1- YENİ ANAYASANIN YAPIM YÖNTEMİ

MİLLETVEKİLİ genel seçiminde geçerli olan yüzde 10'luk ülke barajı yüksektir. 2011 seçiminde barajın düşürülmesi yeni anayasayı kabul edecek parlamentonun gücünü arttırır.
İFADE özgürlüğünü sınırlayan bir dizi kanun hükmü değiştirilmeli ve yeni süreç ifadenin özgür olduğu bir atmosferde cereyan etmelidir. 
ÖRGÜTLENME özgürlüğü aşırı sınırlamalardan arındırılmalı ve siyasi partiler mevzuatı liberalleştirilmelidir.

Bir grup katılımcı, taslak metnin, sadece yeni anayasanın yapımında görev yapacak bir organ tarafından hazırlanmasını, diğer bir grup katılımcı ise en başından itibaren olağan yasama sürecinden geçirilmesini savunmuştur.

2-ANAYASANIN TEMEL İLKE KURALLARI

BAŞLANGIÇ metninde Atatürk'ün şahsiyetine ve tarihi rolüne saygı ve şükran içeren bir ifadeyle yetinilmeli ve Atatürkçülüğe ideolojik ve hukuki anlamlar yükleyen referanslardan kaçınılmalıdır.
İNSAN haklarına dayanan devlet ilkesi özellikle vurgulanmalıdır.
BELLİ koşullarla yerel seçimlerde seçme ve seçilme hakkı başta gelmek üzere, yabancıların haklar ve özgürlükleri gözden geçirilmelidir.
BAŞÖRTÜSÜYLE ilgili görüş ayrılıklarının çözüme kavuşturulmasında bir fırsat olarak değerlendirilmelidir. 
HUKUK devleti ilkesini güçlendirmek için tüm mekanizmalar benimsenmelidir.
SOSYAL devlet ilkesine ve sosyal haklara yer vermelidir.

3- DİN VE VİCDAN ÖZGÜRLÜĞÜ

NÜFUS kağıtlarında din hanesi bulunmamalıdır.

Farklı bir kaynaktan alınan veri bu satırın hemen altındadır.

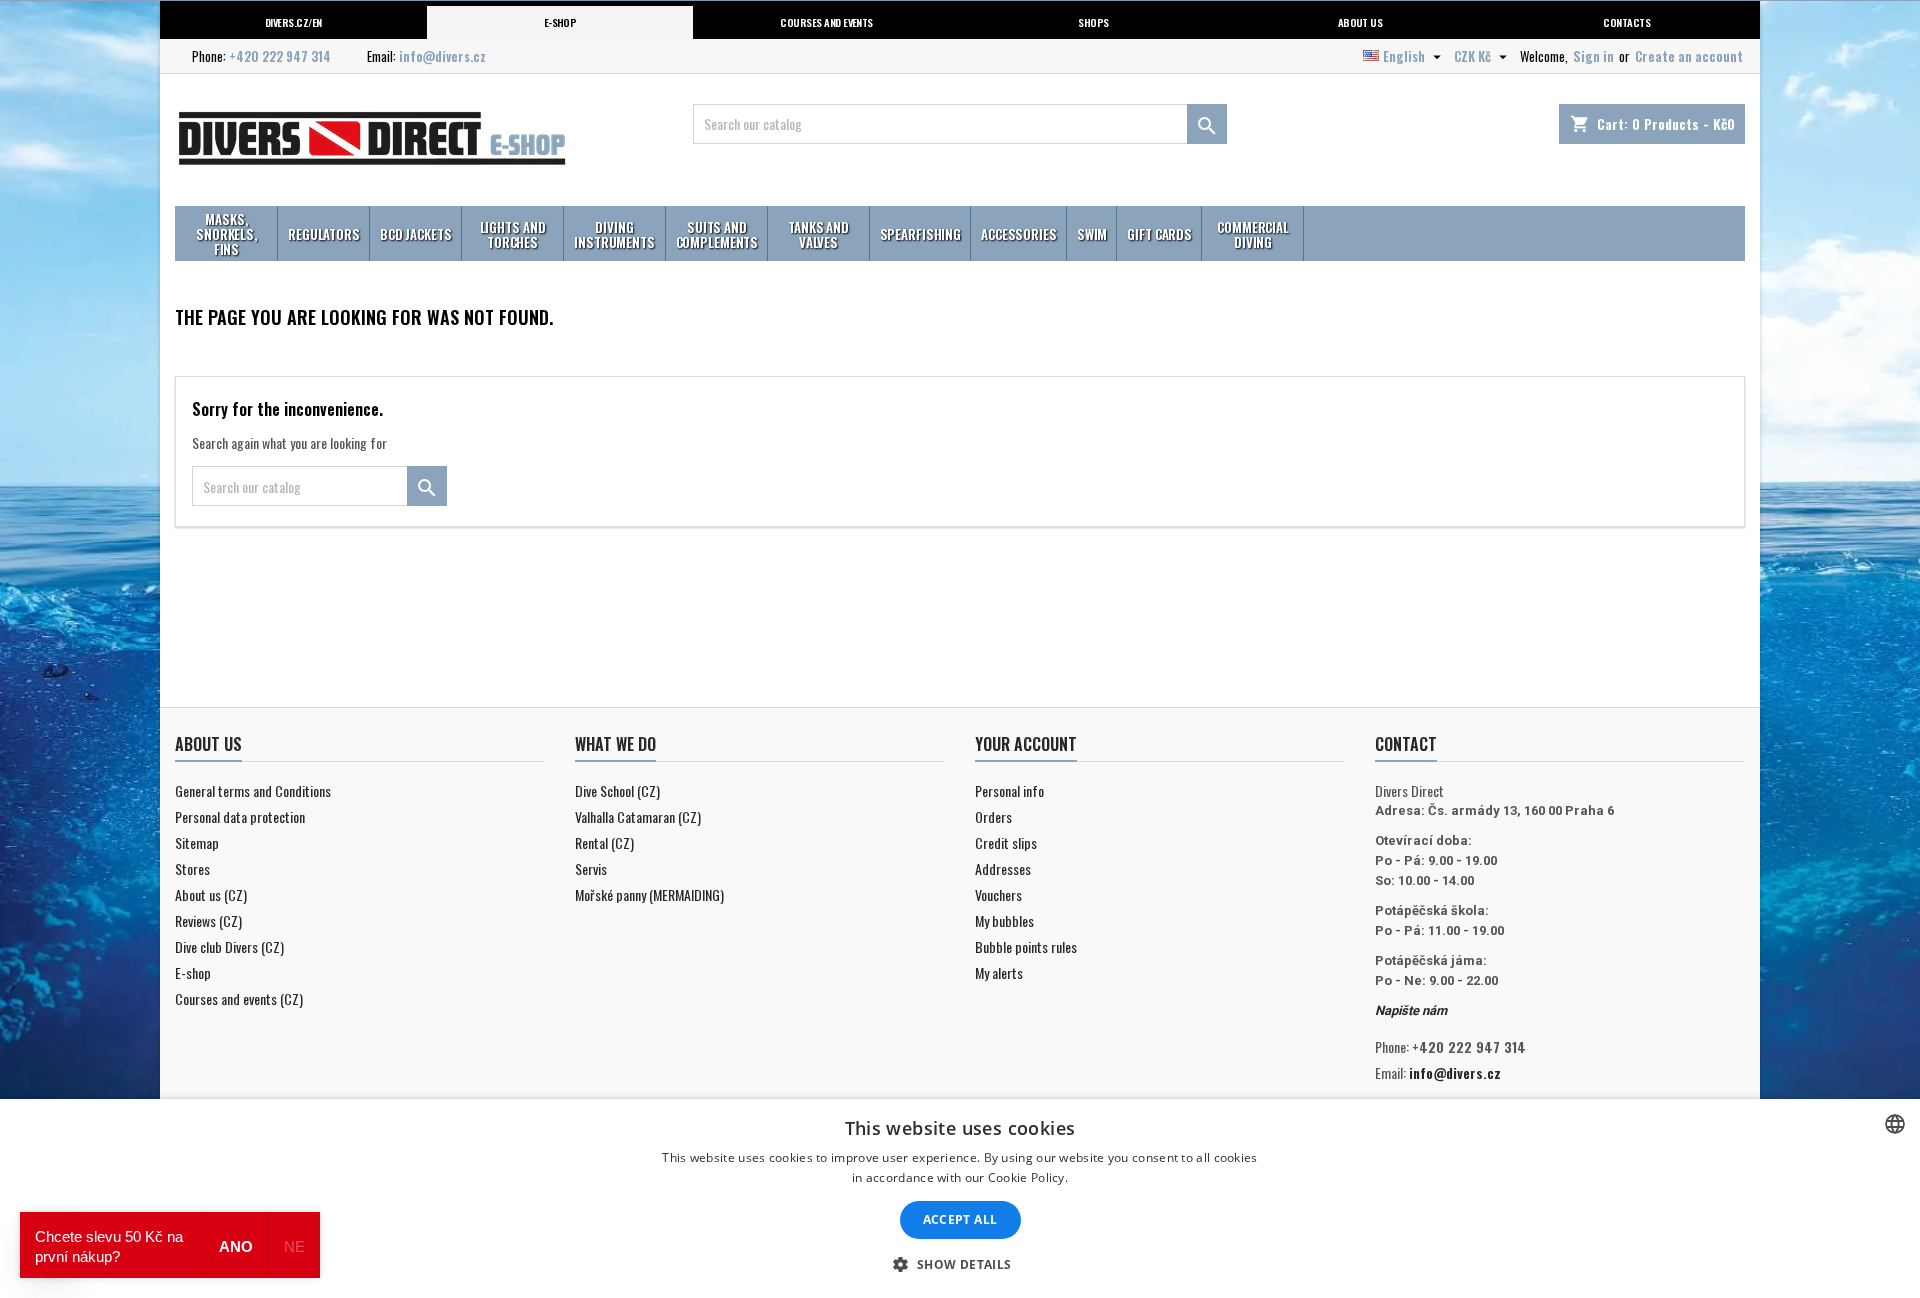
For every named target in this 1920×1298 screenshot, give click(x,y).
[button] (959, 1264)
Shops (1093, 22)
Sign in (1593, 56)
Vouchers (998, 894)
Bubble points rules (1026, 946)
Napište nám (1411, 1010)
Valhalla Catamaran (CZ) (638, 816)
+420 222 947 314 (280, 56)
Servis (591, 868)
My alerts (999, 972)
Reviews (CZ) (208, 920)
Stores (192, 868)
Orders (993, 816)
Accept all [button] (960, 1219)
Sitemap (197, 842)
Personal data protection (240, 816)
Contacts (1626, 22)
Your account (1026, 744)
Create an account (1689, 56)
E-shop (560, 22)
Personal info (1009, 790)
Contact (1406, 744)
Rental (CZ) (604, 842)
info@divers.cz (442, 56)
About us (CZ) (211, 894)
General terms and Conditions (253, 790)
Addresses (1003, 868)
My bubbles (1004, 920)
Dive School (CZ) (617, 790)
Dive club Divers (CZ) (229, 946)
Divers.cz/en (293, 22)
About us (1360, 22)
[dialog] (960, 1198)
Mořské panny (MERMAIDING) (649, 894)
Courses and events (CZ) (239, 998)
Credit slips (1006, 842)
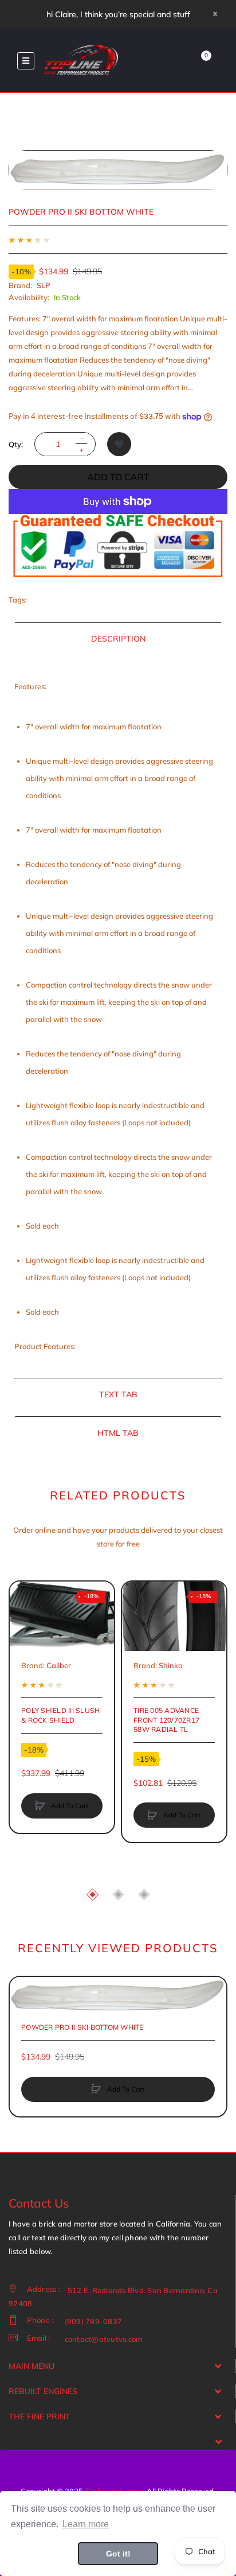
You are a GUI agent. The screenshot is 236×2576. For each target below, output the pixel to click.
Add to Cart (118, 477)
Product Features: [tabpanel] (113, 1016)
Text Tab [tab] (118, 1394)
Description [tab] (118, 639)
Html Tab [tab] (118, 1433)
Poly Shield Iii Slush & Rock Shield (60, 1715)
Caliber (58, 1665)
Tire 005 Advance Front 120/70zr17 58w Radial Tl (166, 1719)
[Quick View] (24, 1639)
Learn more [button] (85, 2524)
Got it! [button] (118, 2553)
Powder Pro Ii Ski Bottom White (82, 2027)
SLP (43, 285)
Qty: (16, 444)
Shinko (170, 1665)
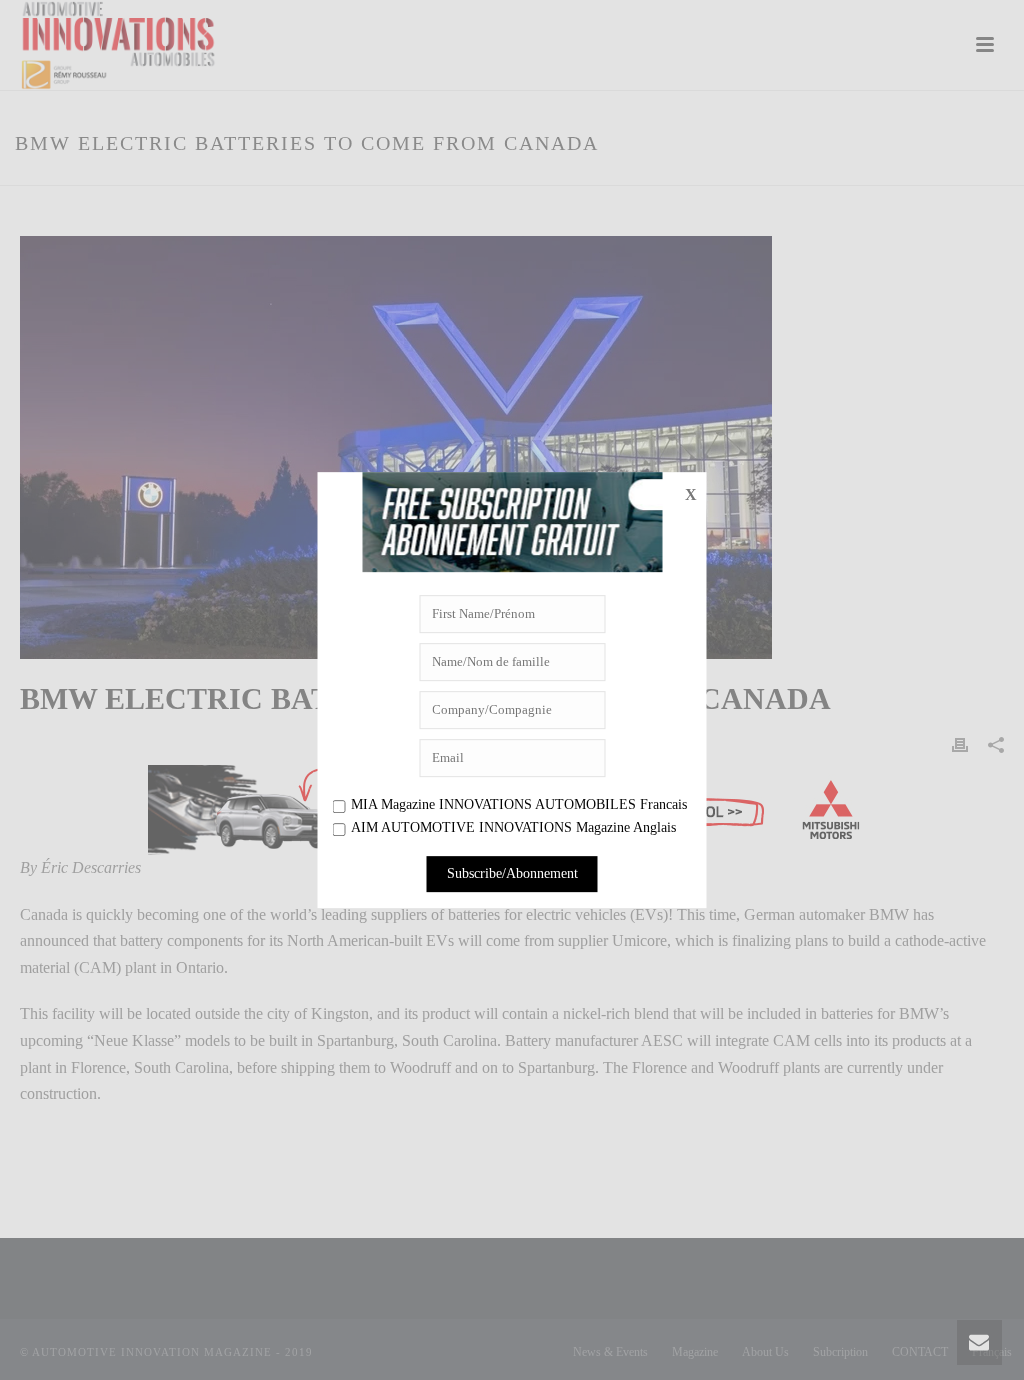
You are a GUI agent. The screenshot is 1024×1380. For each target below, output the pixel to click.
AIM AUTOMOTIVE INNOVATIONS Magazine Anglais (513, 828)
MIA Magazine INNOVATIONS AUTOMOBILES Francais (519, 804)
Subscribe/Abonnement (512, 873)
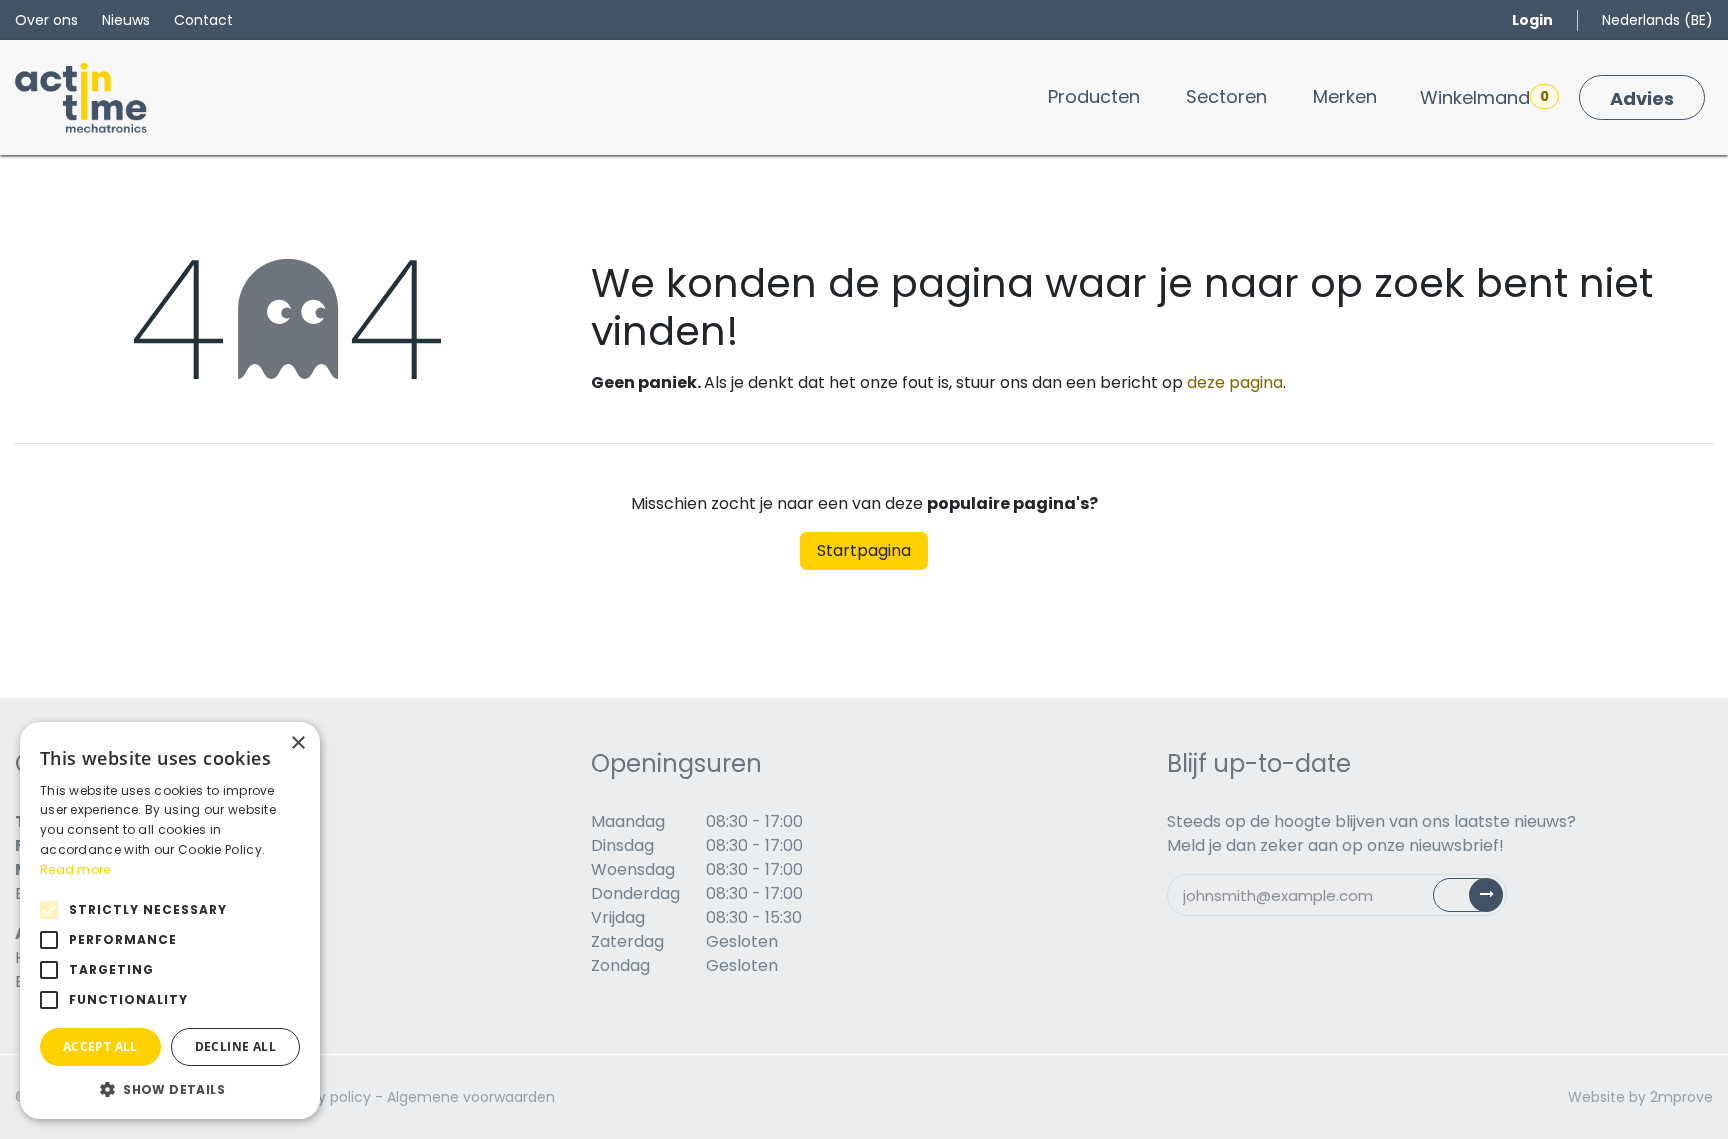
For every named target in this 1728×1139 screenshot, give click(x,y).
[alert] (170, 920)
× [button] (297, 743)
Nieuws (126, 20)
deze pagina (1235, 382)
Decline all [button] (235, 1046)
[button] (170, 1089)
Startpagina (864, 550)
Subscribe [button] (1479, 899)
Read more (75, 869)
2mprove (1681, 1097)
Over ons (46, 20)
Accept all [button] (100, 1046)
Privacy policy (323, 1097)
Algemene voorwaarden (471, 1097)
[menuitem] (1094, 96)
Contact (203, 20)
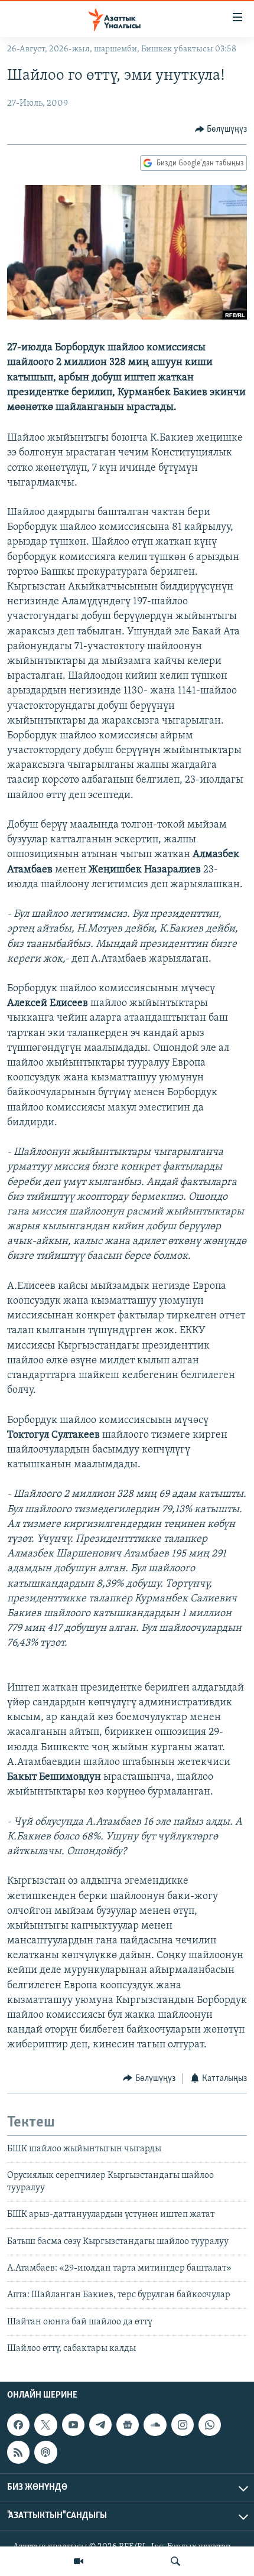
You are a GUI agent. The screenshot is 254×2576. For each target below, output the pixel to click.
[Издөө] (175, 2561)
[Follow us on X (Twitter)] (45, 2425)
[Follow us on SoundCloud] (155, 2425)
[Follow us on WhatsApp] (209, 2425)
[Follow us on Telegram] (100, 2425)
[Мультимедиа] (78, 2561)
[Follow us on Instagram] (182, 2425)
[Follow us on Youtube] (73, 2425)
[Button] (221, 129)
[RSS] (18, 2452)
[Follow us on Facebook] (18, 2425)
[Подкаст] (45, 2452)
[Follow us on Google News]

Nüfus kağıtlarında din hanesi bulunmasını olanaksızlaştıracak bir ibarenin anayasada bulunması düşünülebilir.
DİYANET Işleri Başkanlığı'nın varlığına ve yapısına ilişkin görüşler farklılık göstermekle birlikte, katılımcıların tamamı Diyanet Işleri Başkanlığı'nın mevcut konumunu, laiklik ilkesine ve din ve vicdan özgürlüğüne aykırı bulmaktadır.
DİN kültürü ve ahlak bilgisi dersinin ilköğretim okullarında zorunlu ders olarak yer alması hükmü yeni anayasada yer almamalıdır.

4- KİMLİKLER

ULUS kavramı hukuki nitelik taşımadığından, anayasada 'Türk Milleti' veya milliyetçiliğe atıf yapan ifadeler ve etnik çağrışımı olan vurgular yer almamalıdır. 
ANADİLİNDE eğitim ve anadilin öğrenimi konularında dünyadaki mevcut modeller araştırılarak Türkiye'ye en uygun modelin benimsenmesi gerekmektedir. 
KUVVETLİ bir kimlik boyutu da bulunan temsilde adalet sorunun giderilebilmesi için yüzde 10'luk seçim barajının düşürülmesi gerekmektedir.

5-KUVVETLER AYRILIĞI

ASKER-sivil ilişkilerinin demokratik modeli, askeri otoritenin, seçilmiş organların kararlarına tabi olmasını gerektirmektedir. 
SAVUNMA harcamalarının özelliğinden kaynaklanacak gizlilik önlemlerinin alınmasıyla birlikte, harcamalar Plan ve Bütçe Komisyonu tarafından da sıkı bir biçimde incelenmeli ve denetlenmelidir.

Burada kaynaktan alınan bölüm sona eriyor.